* _Task instructions_: Starting with the line that contains "How do I perform: Click" and going on through the line that contains "Action: (x=168, y=649)", change "Airplane mode" to "Bluetooth" and give those lines again with nothing else altered. Leave the pictures out of your answer.

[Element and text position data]
***
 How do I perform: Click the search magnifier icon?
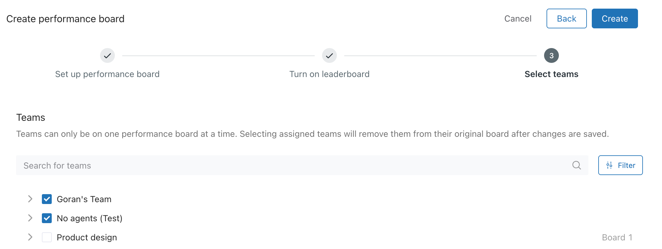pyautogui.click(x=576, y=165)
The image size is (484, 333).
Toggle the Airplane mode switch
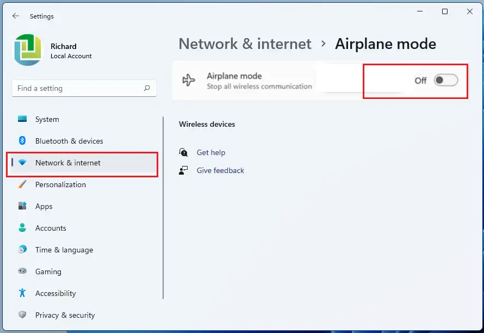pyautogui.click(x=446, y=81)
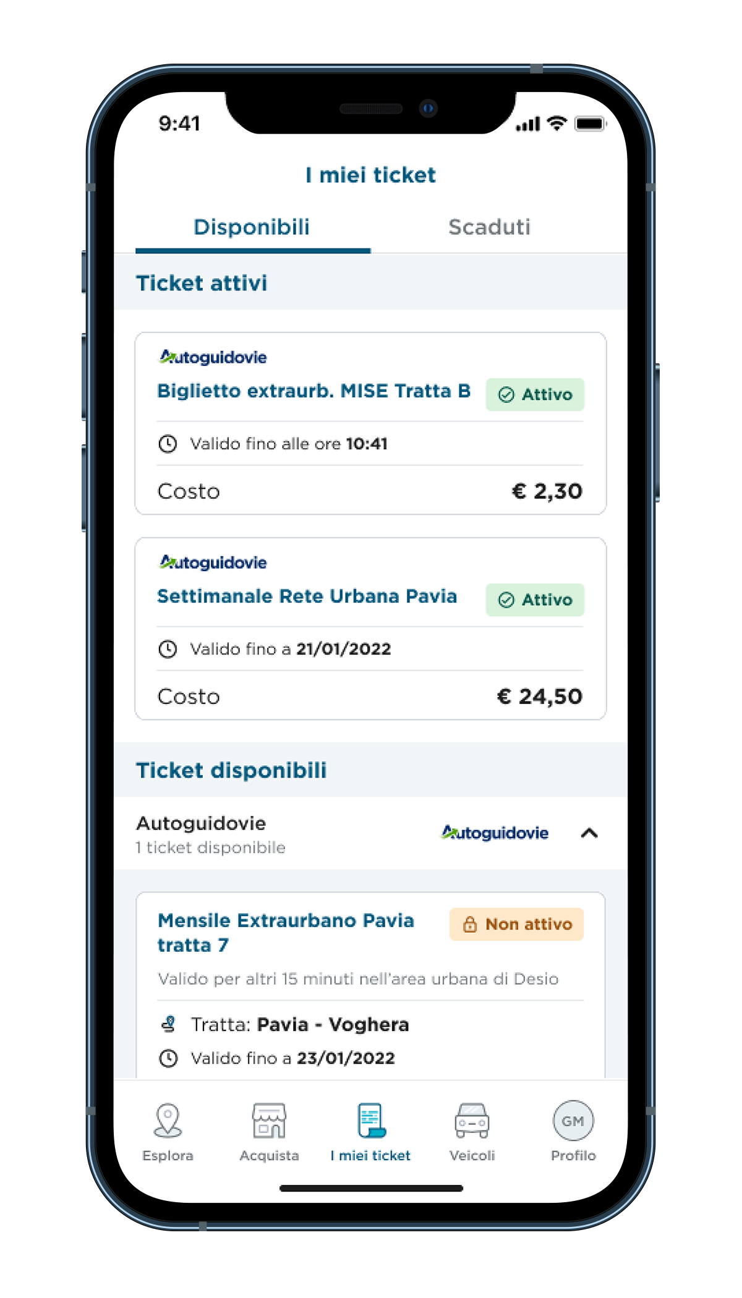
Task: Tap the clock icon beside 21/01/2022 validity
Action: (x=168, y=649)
***
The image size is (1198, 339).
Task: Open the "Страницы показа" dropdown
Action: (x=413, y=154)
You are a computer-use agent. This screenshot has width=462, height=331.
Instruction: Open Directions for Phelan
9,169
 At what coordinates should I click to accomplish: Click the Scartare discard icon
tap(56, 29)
***
* _Written answer_:
 How do I perform: Click the search magnifier icon?
pyautogui.click(x=576, y=165)
The image size is (484, 333).
Toggle the Bluetooth switch
pyautogui.click(x=446, y=81)
Task: Tap the clock icon beside 21/01/2022 validity
Action: (x=168, y=649)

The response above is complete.